The detective wasn’t dumb. She glanced at the wall clock hanging beside my desk, then scowled.

“You’re a detective,” I continued. “Of course you ran a background on me. And since the
Boston Herald
, not to mention numerous science publications, have found my condition fascinating, you learned quite a bit. Then it was simply a matter of waiting until you needed to distract, evade. The best defense is a good offense, yes?” I kept my voice even. “For the record, Detective, I can’t feel any physical pain. Which means I have nothing better to do than focus on yours. And you
still
haven’t answered my question. Do you consider yourself tough?”

“Yes,” she bit out.

“So tough, your back, your shoulder, shouldn’t be slowing you down like this?”

“I can’t wash my hair!”

I waited.

“I can’t lift my son. My three-year-old son. And last night, he went to hug me and I stepped away because I knew it would hurt. I couldn’t take the pain!”

I waited.

“And the docs all say it’ll get better. Do this, take that, but in the meantime, I can’t sleep, I can’t move and I can’t even enjoy lounging around in bed, because I fucking hate my bed. It hurts too much to get in and out of it. I’m old, I’m broken and I’m basically unemployed. Shit!”

Then: “Goddamn, shit on a stick, bite me, fuckety fuck fuck. Shit!”

“Melvin,” I said.

“What?” D.D. looked up, a semiferal gleam in her eye. A look I’d seen many times in my practice; the gaze of an animal in pain.

“Melvin,” I repeated calmly. “I think you should name your pain Melvin. Shit on a stick, fuckety fuck fuck Melvin. And every time he bothers you, yell at him. Curse him out. Why not? You might actually feel better. Discover that putting your Self in charge of Melvin makes him smaller and your Self more powerful. And isn’t that really what you miss? Feeling powerful?”

“Melvin,” D.D. said.

“Just a suggestion. Obviously, you want a name that resonates for you.”
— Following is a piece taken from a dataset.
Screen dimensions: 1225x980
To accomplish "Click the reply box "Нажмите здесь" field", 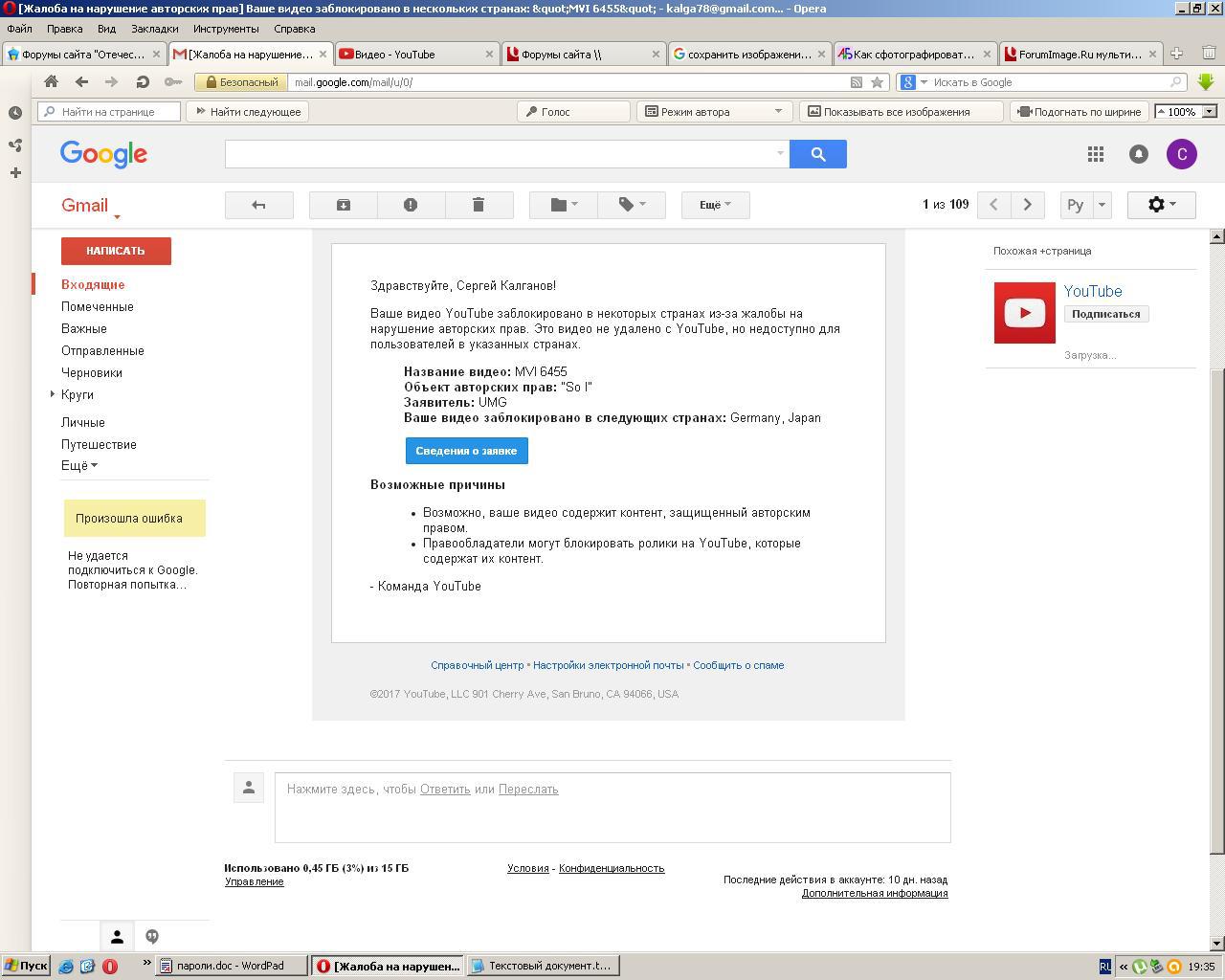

“How much do you charge an hour again?”

“Well, I am a doctor. Have initials after my name and everything.”

“Melvin. Good God, my pain is called Melvin.”

“The Internal Family Systems model subdivides the mind into four main parts. At the core is your Self, the natural leader of the system. Then there is the section called the Exiles, which include pain and trauma you’re not ready to process yet so you have cast aside. Unfortunately, the Exiles need to share their stories. They will continue to act out, in the form of rage, terror, grief and shame, until they are heard.